A principios de este año, cuando discutimos los probables contenidos de la revista para el 2005, decidimos incluir una galería de notarios públicos, siendo como son actores esenciales del proceso productivo, pero jamás imaginamos que el sector sería motivo de una intensa polémica.
Grupo asaz conservador, oficiantes del perfil discreto y devotos de la sobriedad, nuestra preocupación inicial era saber si aceptarían posar con el desenfado característico de Latitud 21, y, además, si estarían dispuestos a hacer públicos algunos rasgos de sus empresas.
Pero hete aquí que el gobernador Hendricks, un abogado que presumía de serlo, se despachó como ningún antecesor a la hora de repartir patentes (¿qué no habrá excepción en eso de enloquecer en el último año de gobierno?), violando hasta las normas que él mismo había impuesto.
Así, de repente recibieron nombramiento abogados que no tenían la edad legal, que no tenían el título, que no tenían la trayectoria (para no hablar de los méritos), y que ni siquiera respetaron los plazos vigentes para subastar su flamante patente al mejor postor (caso increíble de otro abogado que presume de serlo y que fue, nada menos, que el consultor jurídico de la pasada administración).
Esa fue la piedra de escándalo. Contra su natural reserva, los legatarios se opusieron al despropósito y, a través de su Colegio, ya llevan algunos meses en los tribunales tratando de revertir el atropello.
La controversia ha sacado a la luz algunas fallas estructurales del notariado mexicano. Uno puede entender que los fedatarios sean designados, al menos en teoría, entre los mejores abogados, aquéllos que tienen fama pública de rectitud y sapiencia. Pero uno no entiende por qué esos mismos abogados, si no quieren ejercer el cargo sí puedan en cambio rentar su patente, igualito que las placas de los taxis, cobrando por un trabajo que no hacen.

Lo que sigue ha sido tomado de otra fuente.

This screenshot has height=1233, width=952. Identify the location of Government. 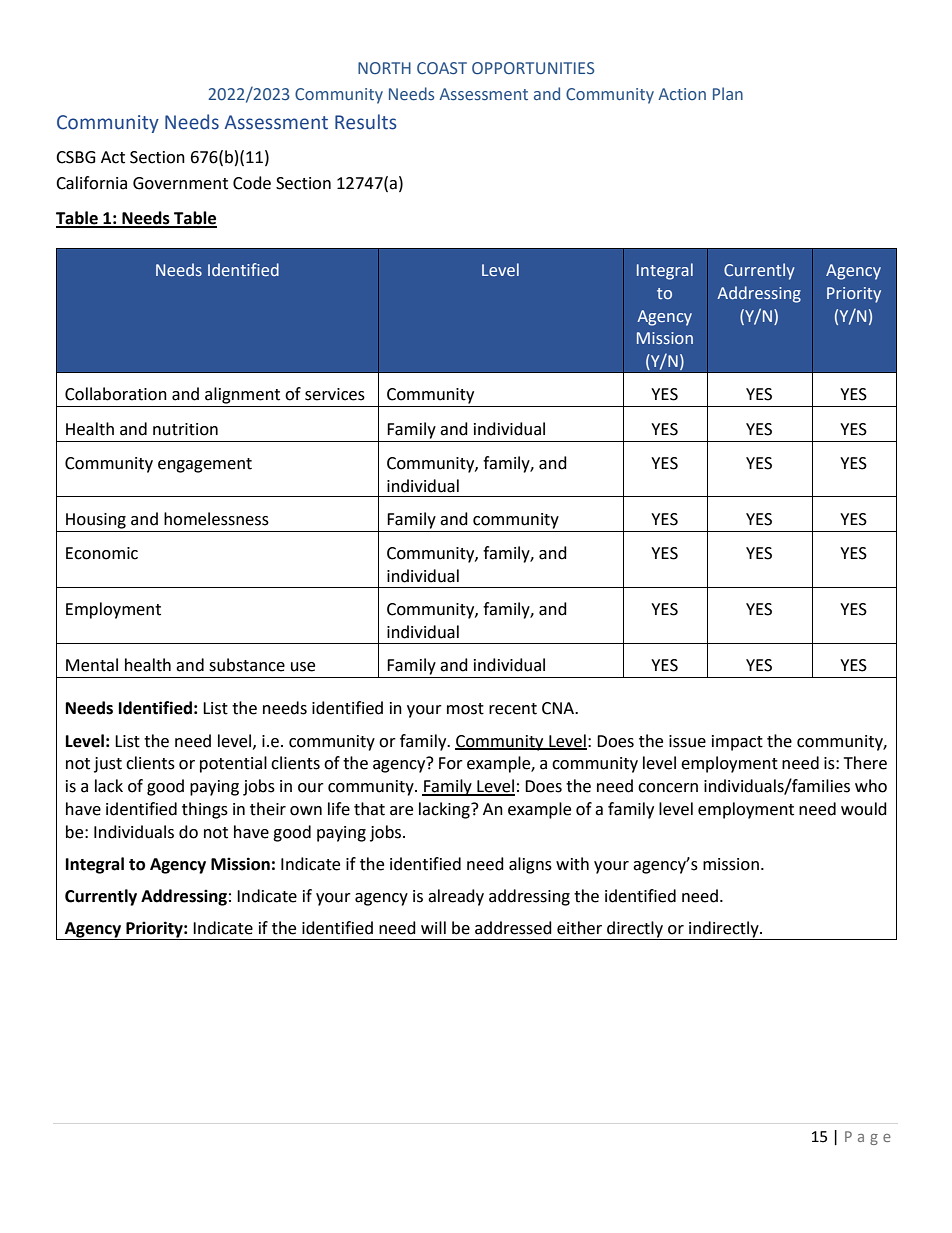
(180, 183).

(En teoría está prohibido, pero hay un notario en Cancún que renta su patente desde el día que se la dieron, hace más de 20 años).
Y tampoco se entiende que puedan nombrar suplentes a sus cuates, a sus aliados políticos, como si el cargo fuera un título nobiliario y se pudiera heredar a discreción.
Por supuesto, lo que menos se entiende es que el Gobernador del Estado pueda ungir notario a quien se le dé la gana, y que no exista al menos un procedimiento de certificación obligatoria para que demuestren sus habilidades (Hendricks lo propuso, lo puso, y luego se lo pasó por el arco del triunfo).
Pese a todo, con algunas restricciones (no notarios suplentes, no notarios cuestionados), decidimos seguir adelante con la idea por una sencilla razón: los notarios se encuentran en la base de la pirámide económica, y de su actuación, de su honradez y su profesionalismo, depende uno de los elementos que consolidan el proceso productivo: la certidumbre jurídica.
Por desgracia, no pudimos meter a todos los que queríamos: unos estaban de viaje, otros difirieron demasiado las citas, otros se rehusaron a figurar. Pero todos los que aceptaron comparten una preocupación: la tenencia de la tierra en Quintana Roo es un campo plagado de trampas e irregularidades.
En su día a día, nuestros notarios batallan con la doble titulación (si no es que triple o cuádruple), con las ventas simuladas, con las escrituras apócrifas, con el tráfico de derechos adquiridos, con las posesiones fingidas y con la corrupción endémica de muchas oficinas de gobierno.
Después de leer ese vía crucis, es muy fácil llegar a una conclusión: si quieres arriesgar tu dinero en Quintana Roo, ¡consíguete un buen notario!